Welcome back to the 4-Part Series where we’re unlocking the 4 Marketing Secrets of the Future!
Private sector businesses are already implementing these secrets… and have been for years.
Many EDOs are behind the times and not implementing these secrets yet. But in the future, we’re going to see more and more EDOs implement these strategies too.
What’s that mean for you? Now is your opportunity to get ahead of the EDO crowd!
Today, you’ll find out Secret #2, which answers the question: How do I shift perceptions about my community?
Have you ever wondered how to change perceptions about your community?
For example, are there perceptions that your community is too rural, congested, expensive, inexpensive, too close or too far from the airport?
This is one of the biggest concerns I hear from new clients.
Whether your community is large or small, you may be concerned that new prospects will see the “negative” aspects of your town, and choose not to locate there.
The good news is, YOU have a lot of power over the perceptions of your community.
How? Through the story you’re telling about your community.
Here are questions to help you clarify what story you want to tell.
- What makes your community unique, and stand out from other areas in the region?
- What is rich in the culture, history, opportunities or commerce that is unique to your community?
- What are the biggest benefits to your ideal customer to locating in your community? Why would they want to live and work there?
Then, tell your story in interesting ways. Here are five ways to do that.
- Tell your story in a variety of mediums such as with text, photos, videos, and infographics.

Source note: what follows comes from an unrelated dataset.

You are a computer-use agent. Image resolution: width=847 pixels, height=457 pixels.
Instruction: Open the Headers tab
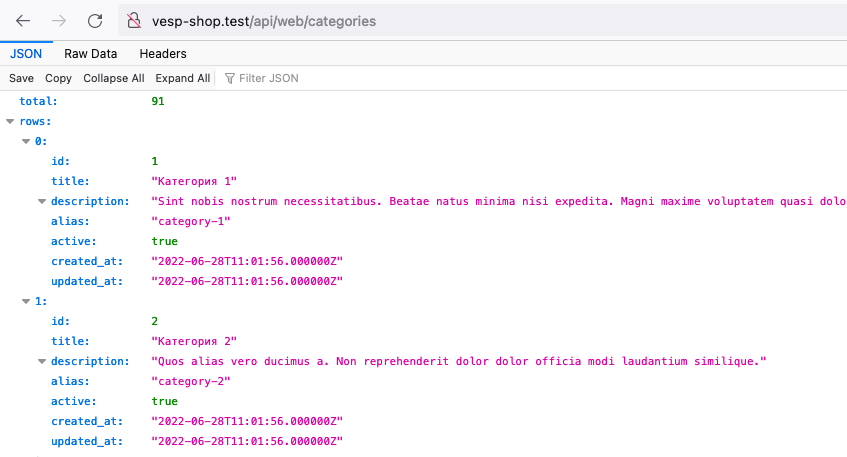click(x=163, y=54)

- Share testimonials from business owners who can sing the praises of working and living in your town. Their success stories can go a long way in creating a powerful perception of your community.
- Include a variety of images of your community — both inside businesses of people working, and scenery and landscapes showing the town is a beautiful place to live with a high quality of life.

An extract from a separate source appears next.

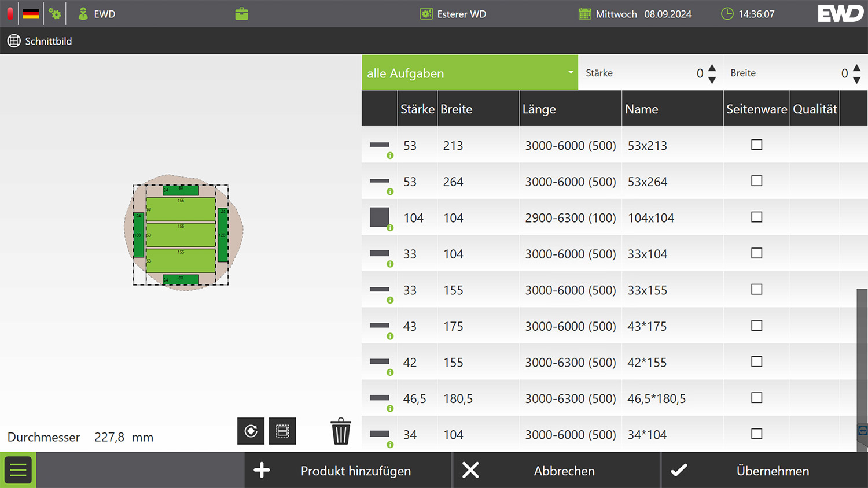Click the vertical scrollbar of product list
The image size is (868, 488).
tap(862, 358)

- Focus on the “pluses” of your location that offset the perceived “minuses.” For example, if people are concerned that your community is too rural, you can highlight the available workforce that is currently commuting to a nearby metropolitan area. In a metropolitan area that might be perceived as “expensive” or “congested,” you should be highlighting a highly trained demographic and readily available workforce.Every single place on the planet will have drawbacks. Your job is to focus on all of the amazing things about your community, and to highlight those to your target market.

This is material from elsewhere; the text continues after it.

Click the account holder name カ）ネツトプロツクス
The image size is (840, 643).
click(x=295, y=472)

- Tell a story with your data. Prospects want to be able to make an informed decision about where to locate and it’s important you share updated factual information. But it’s also your job to interpret the factual information for them through the stories you tell with your data.
For example, you can handle local, federal, and state challenges through telling the story of your business community as an advocate and resource. Got available land and vacant buildings? Tell stories of people eager to work — and places they can call “home”!
As you can see, YOU have a lot of power over the perceptions people get about your community through your story and message.